Freedom and slavery constitute an antagonism. I need not speak either of the good or of the bad sides of freedom. As to slavery, I need not speak of its bad sides. The only thing that has to be explained is the good side of slavery. We are not dealing with indirect slavery, the slavery of the proletariat, but with direct slavery, the slavery of the black people in Surinam, in Brazil, and in the Southern States of North America.

Direct slavery is as much the pivot of our industrialism today as machinery, credit, etc. Without slavery, no cotton; without cotton, no modern industry. It is slavery which has given value to the colonies; the colonies have created world trade; world trade is the necessary condition of large-scale machine industry. Thus, before the traffic in Negroes began, the colonies supplied the Old World with only very few products and did not visibly change the face of the earth. Slavery is therefore an economic category of the utmost importance. Without slavery, North America, the most progressive country, would be turned into a patriarchal land. If North America were wiped off the map of the world the result would be anarchy, the total decay of trade and of modern civilization. But to make slavery disappear would mean to wipe America off the map of the world. Since slavery is an economic category, it has existed in every nation since the world began. Modern nations have merely known how to disguise slavery in their own countries while they openly imported it into the New World. After these observations on slavery, how will our worthy M. Proudhon proceed? He will look for the synthesis between freedom and slavery, the true juste-milieu; in other words, equilibrium between slavery and freedom…

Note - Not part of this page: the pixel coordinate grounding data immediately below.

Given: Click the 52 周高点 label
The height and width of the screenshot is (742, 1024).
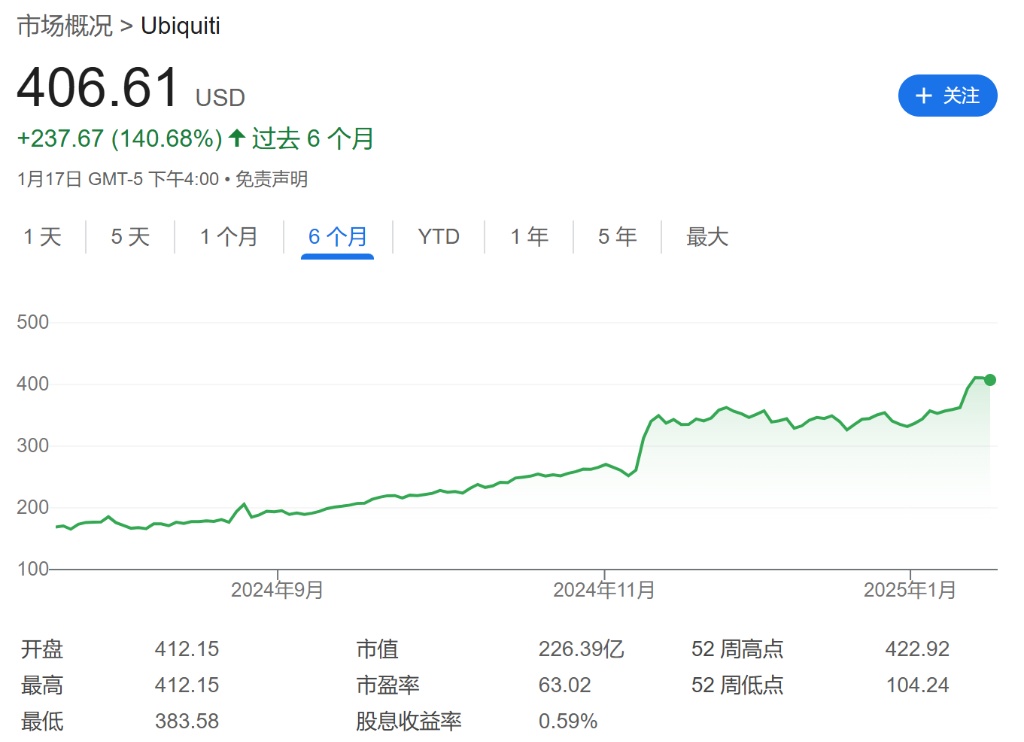Looking at the screenshot, I should [x=737, y=649].
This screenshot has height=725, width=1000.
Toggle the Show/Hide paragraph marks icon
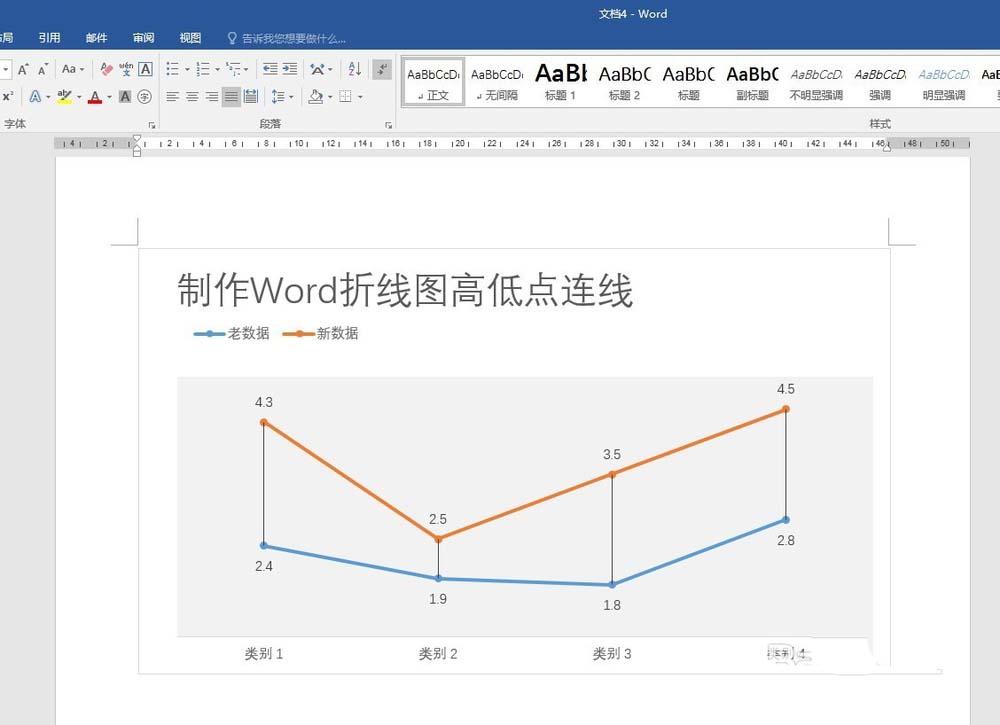click(383, 69)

Indeed, he does what all good bourgeois do. They all assert that in principle—that is, considered as abstract ideas—competition, monopoly, etc. are the only basis of life, but that in practice they leave much to be desired. They all want competition without the pernicious effects of competition. They all want the impossible, namely, the conditions of bourgeois existence without the necessary consequences of those conditions. None of them understands that the bourgeois form of production is historical and transitory, just as the feudal form was. This mistake arises from the fact that the bourgeois man is to them the only possible basis of every society; they cannot imagine a society in which men have ceased to be bourgeois…

You will now understand why M. Proudhon is the declared enemy of every political movement. The solution of actual problems does not lie for him in public action but in the dialectical rotations of his own head. Since to him the categories are the motive force, it is not necessary to change practical life in order to change the categories. Quite the contrary. One must change the categories and the consequence will be a change in the existing society.

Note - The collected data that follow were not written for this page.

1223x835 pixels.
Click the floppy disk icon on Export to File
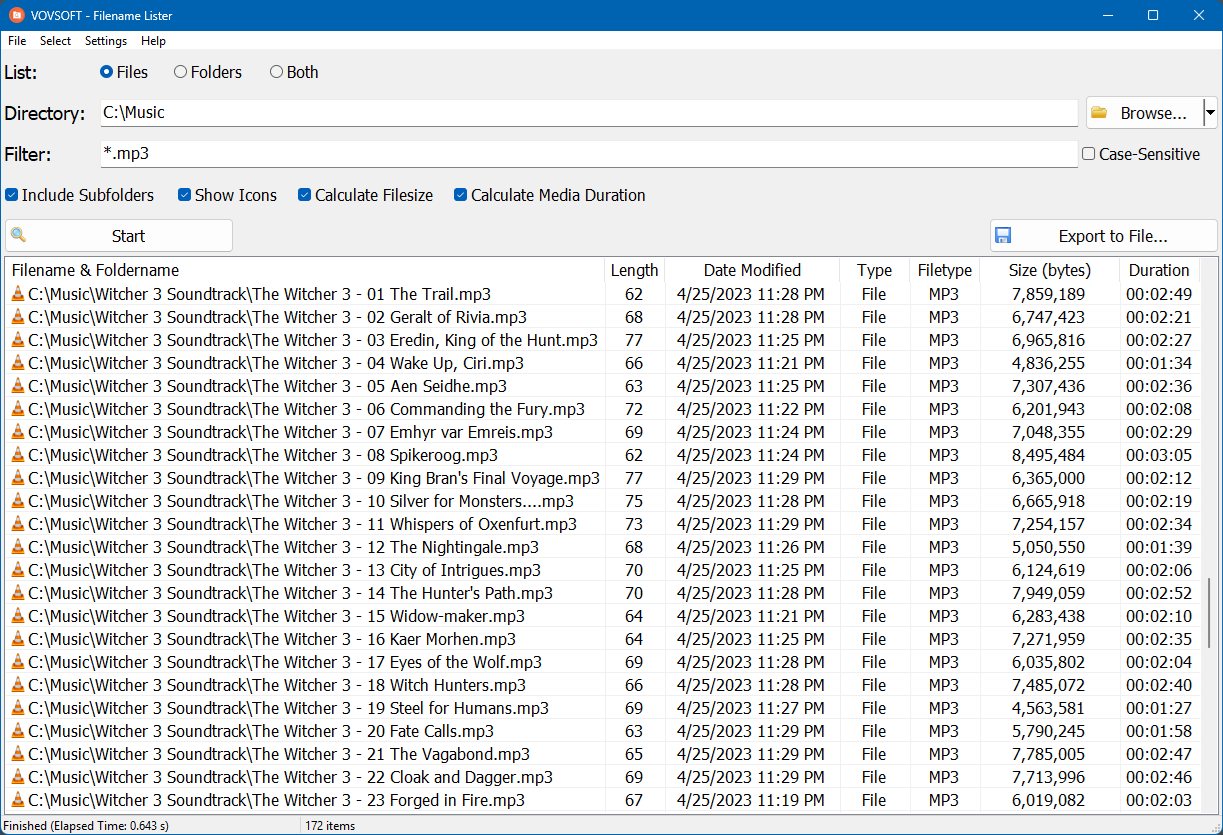[x=1003, y=235]
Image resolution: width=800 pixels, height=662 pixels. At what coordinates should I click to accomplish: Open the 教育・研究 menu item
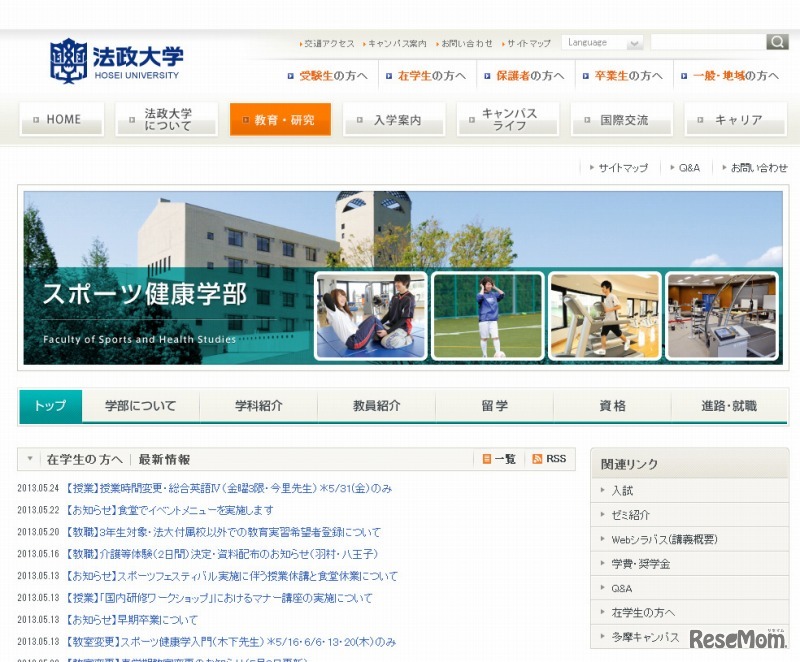(280, 118)
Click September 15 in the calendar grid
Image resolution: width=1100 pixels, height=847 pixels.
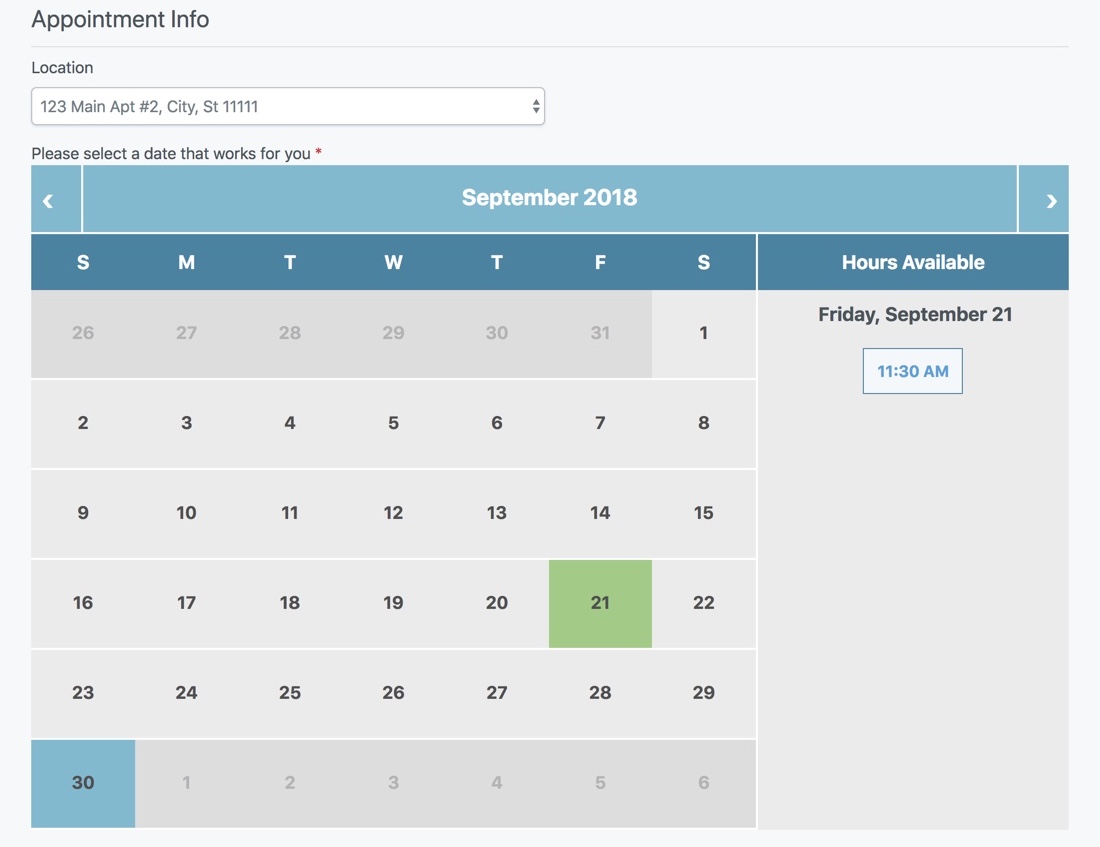tap(703, 512)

In his desire to reconcile the contradictions, M. Proudhon does not even ask whether it is not the basis of those contradictions that must really be overthrown. He is exactly like the political doctrinaire who chooses to regard the king, the chamber of deputies, and the chamber of peers as integral parts of social life, as eternal categories. All he is looking for is a new formula by which to establish an equilibrium between these powers whose equilibrium consists precisely in the actually existing movement in which one power is now the conqueror and now the slave of the other. Thus in the eighteenth century a number of mediocre minds were busy finding the true formula which would bring the social estates, nobility, king, parliament, etc., into equilibrium, and they woke up one morning to find that all this—king, parliament and nobility—had disappeared. The true equilibrium in this antagonism was the overthrow of all the social relations which served as a basis for these feudal institutions and for the antagonisms of these feudal institutions.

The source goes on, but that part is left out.